Military Career
In April 1948, Narkiss headed the assault on Katamon, liberating the monastery at San Simon—a key strategic position. Following the final departure of the British and the Israeli Declaration of Independence, Narkiss was appointed to assist those besieged in the Jewish Quarter of the Old City. Narkiss' unit succeeded in penetrating Zion Gate, bringing in supplies and evacuating the wounded from those under siege. When military reinforcements failed to appear, however, Narkiss ordered his men to retreat, with the Old City falling to Jordanian forces shortly thereafter.
Narkiss spent several years in France during the formative years of Israel, seconded to study at the École de Guerre (the French Military Academy) and later in the capacity of Israeli military attaché, having been awarded the Légion d’honneur by the French government. Narkiss returned to Israel to continue his military career and in 1965 became the first director of the Israel National Defense College.

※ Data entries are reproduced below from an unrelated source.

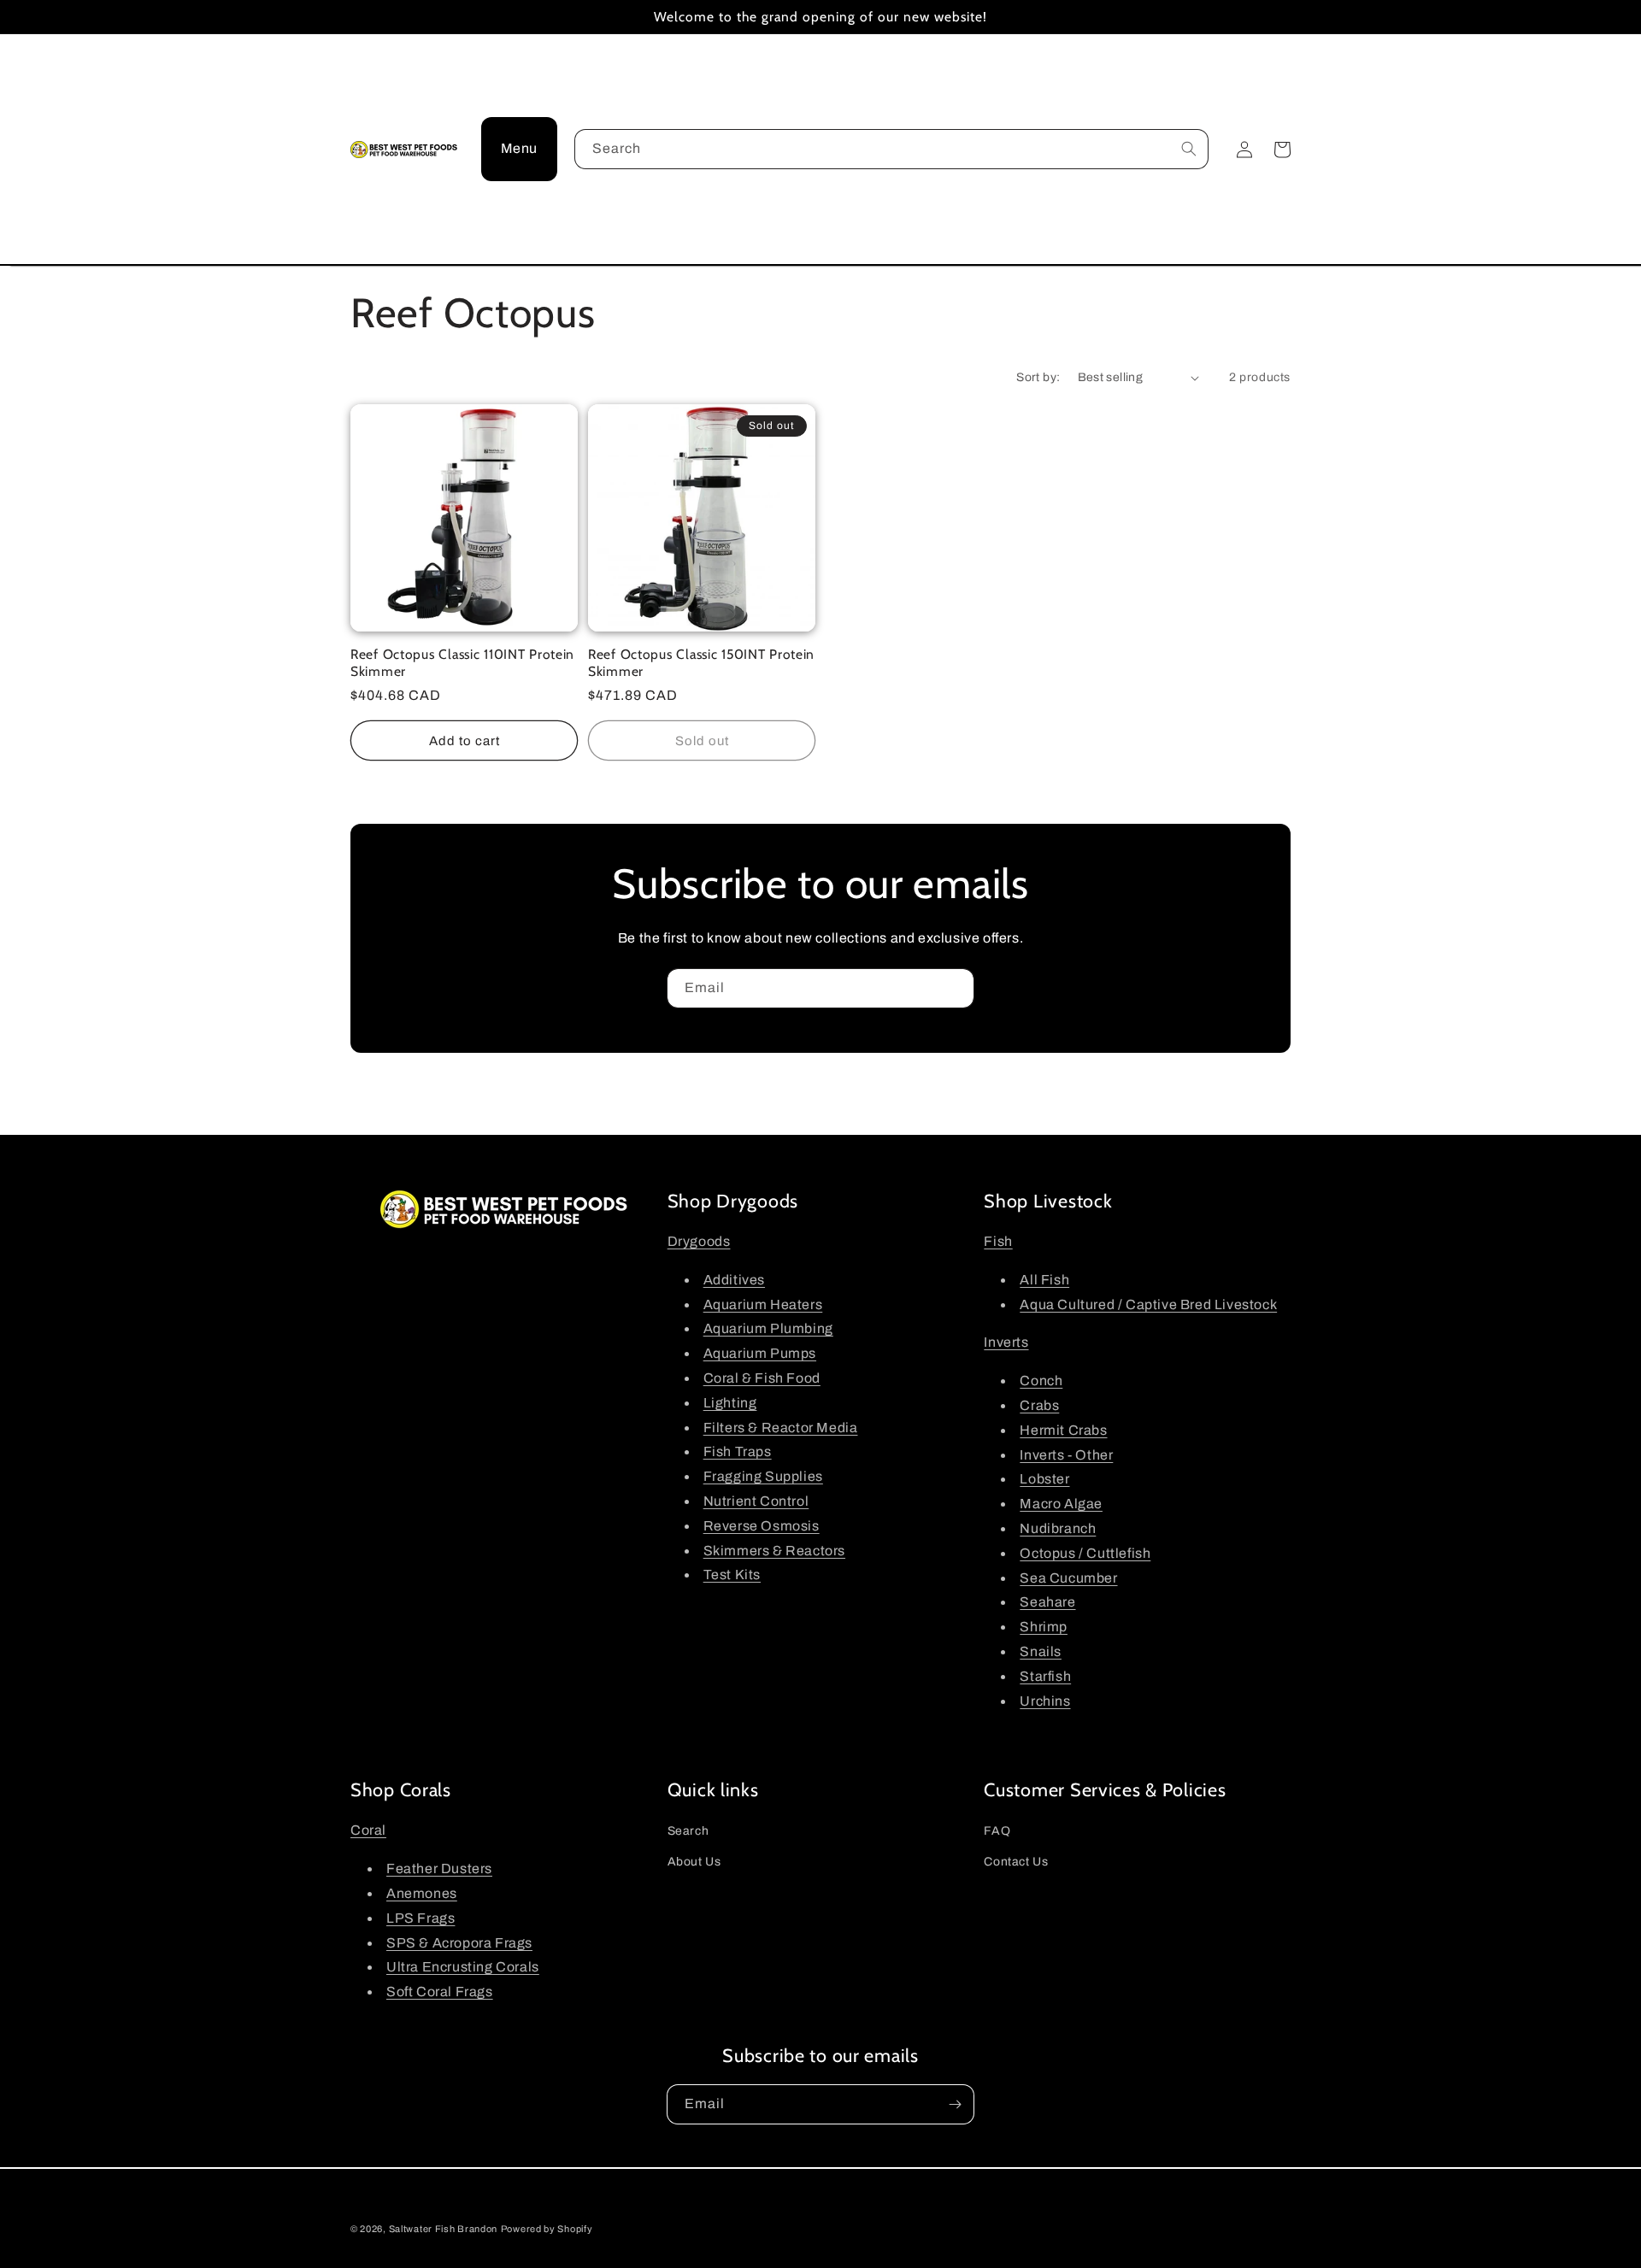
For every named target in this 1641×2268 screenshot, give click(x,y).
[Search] (1189, 148)
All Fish (1044, 1279)
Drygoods (699, 1241)
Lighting (730, 1402)
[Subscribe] (954, 988)
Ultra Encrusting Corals (462, 1967)
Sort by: (1038, 377)
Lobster (1044, 1479)
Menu (519, 148)
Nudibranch (1058, 1528)
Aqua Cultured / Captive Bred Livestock (1148, 1304)
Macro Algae (1061, 1503)
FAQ (997, 1830)
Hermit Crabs (1063, 1430)
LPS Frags (420, 1918)
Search (688, 1830)
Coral (368, 1830)
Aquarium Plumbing (768, 1328)
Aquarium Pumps (759, 1353)
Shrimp (1044, 1626)
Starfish (1045, 1676)
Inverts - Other (1066, 1455)
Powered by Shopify (547, 2229)
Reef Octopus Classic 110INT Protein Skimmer (462, 662)
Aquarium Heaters (763, 1304)
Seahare (1047, 1602)
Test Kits (732, 1574)
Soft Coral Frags (439, 1991)
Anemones (421, 1893)
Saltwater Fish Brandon (443, 2229)
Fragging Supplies (763, 1476)
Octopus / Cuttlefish (1085, 1553)
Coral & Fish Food (761, 1378)
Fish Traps (737, 1451)
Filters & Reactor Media (780, 1427)
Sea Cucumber (1068, 1578)
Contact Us (1016, 1861)
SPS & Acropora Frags (459, 1943)
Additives (734, 1279)
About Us (694, 1861)
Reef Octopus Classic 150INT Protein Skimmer (701, 662)
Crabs (1039, 1405)
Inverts (1006, 1342)
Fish (998, 1241)
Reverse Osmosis (761, 1526)
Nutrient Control (756, 1501)
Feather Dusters (439, 1868)
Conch (1041, 1380)
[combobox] (891, 149)
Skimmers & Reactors (774, 1550)
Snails (1041, 1651)
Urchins (1045, 1701)
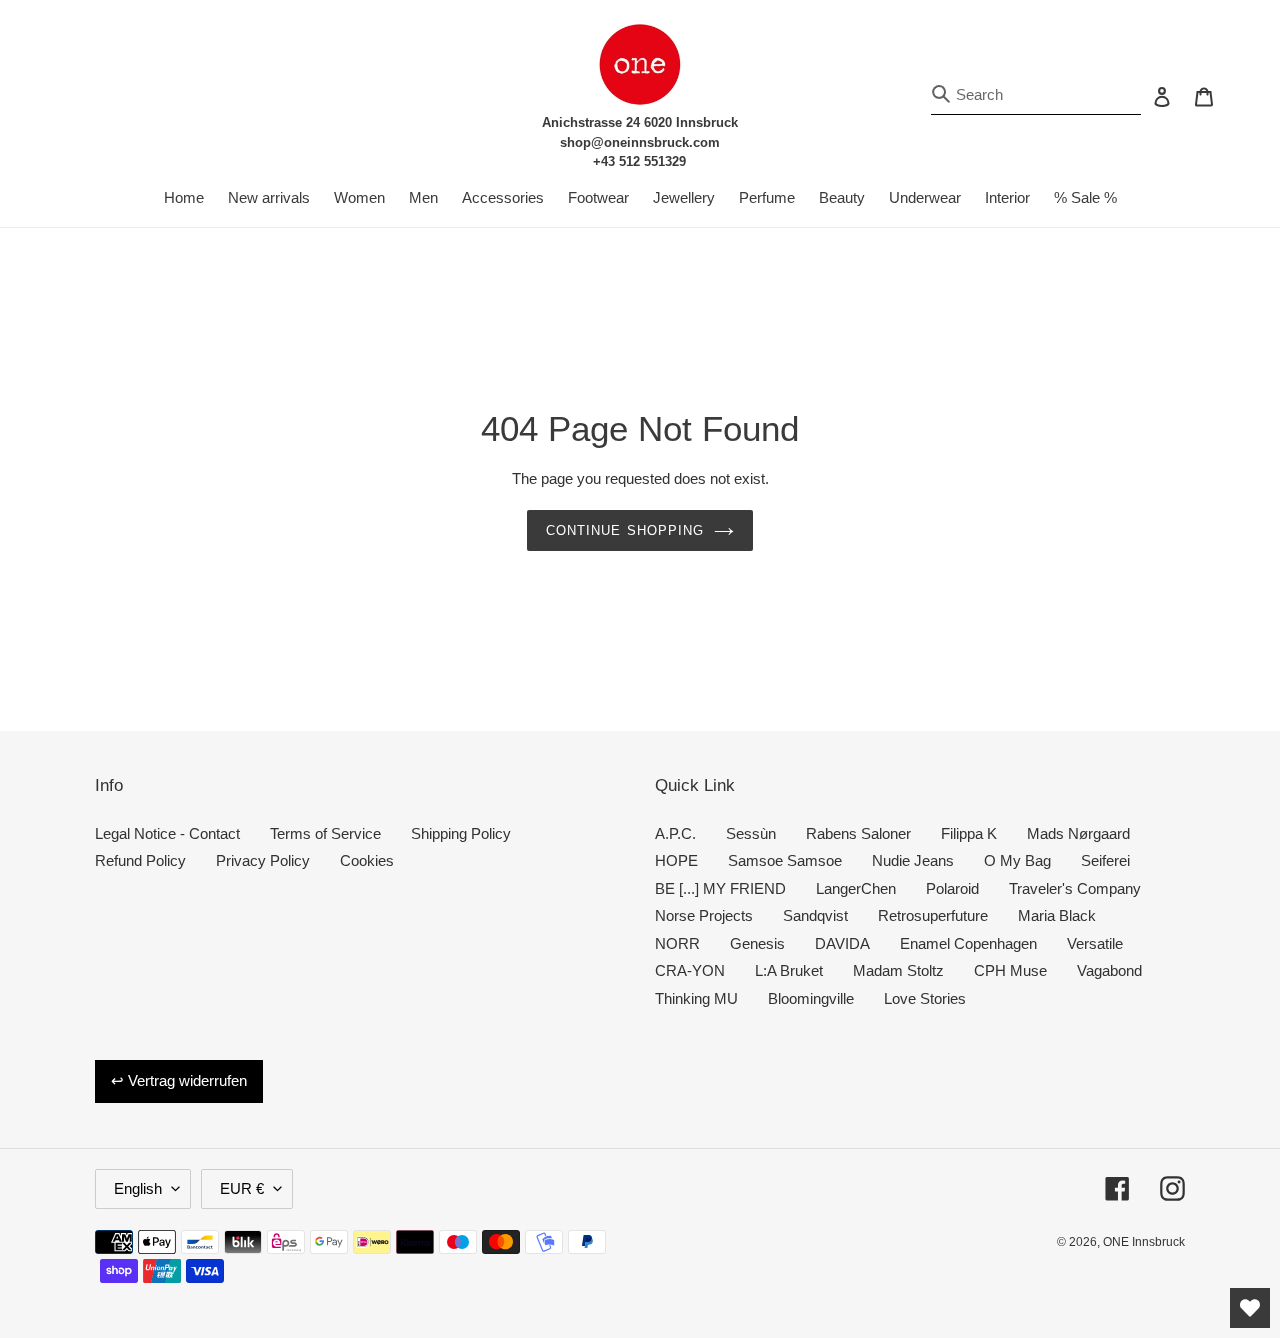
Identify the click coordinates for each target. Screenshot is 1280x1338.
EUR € (242, 1188)
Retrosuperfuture (933, 915)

In June 1967, with seven brigades under his command, Narkiss was responsible for combating any possible Jordanian offensive. Capturing the Old City was not part of the plan. Israeli units moved effectively to take key positions in east Jerusalem, where one key location was Ammunition Hill. Still, to Narkiss' dismay, the politicians would still not allow the Old City to be taken. But with a looming cease fire approaching after an emergency meeting of the UN, Moshe Dayan gave the order to Narkiss who quickly capitalised on the opportunity to reunite the city before any cease fire prevented this as an option. Under his direction, the Old City was taken over and Jerusalem reunified under Israeli control. From Narkiss' viewpoint, this liberation completed the campaign he had begun nineteen years earlier, and whose previous failure had haunted him.
Narkiss retired from the IDF in 1968, subsequently holding key positions in the Jewish Agency and the World Zionist Organization. In 1948 Uzi Narkiss found Palestinian commander Abdul Kader Husseini's Koran on the battlefield. In the 1980s he wanted to give it to Kader's son Faisal Husseini but Husseini refused to get it back from the hands of Israeli general.
He died in Jerusalem at the age of 72.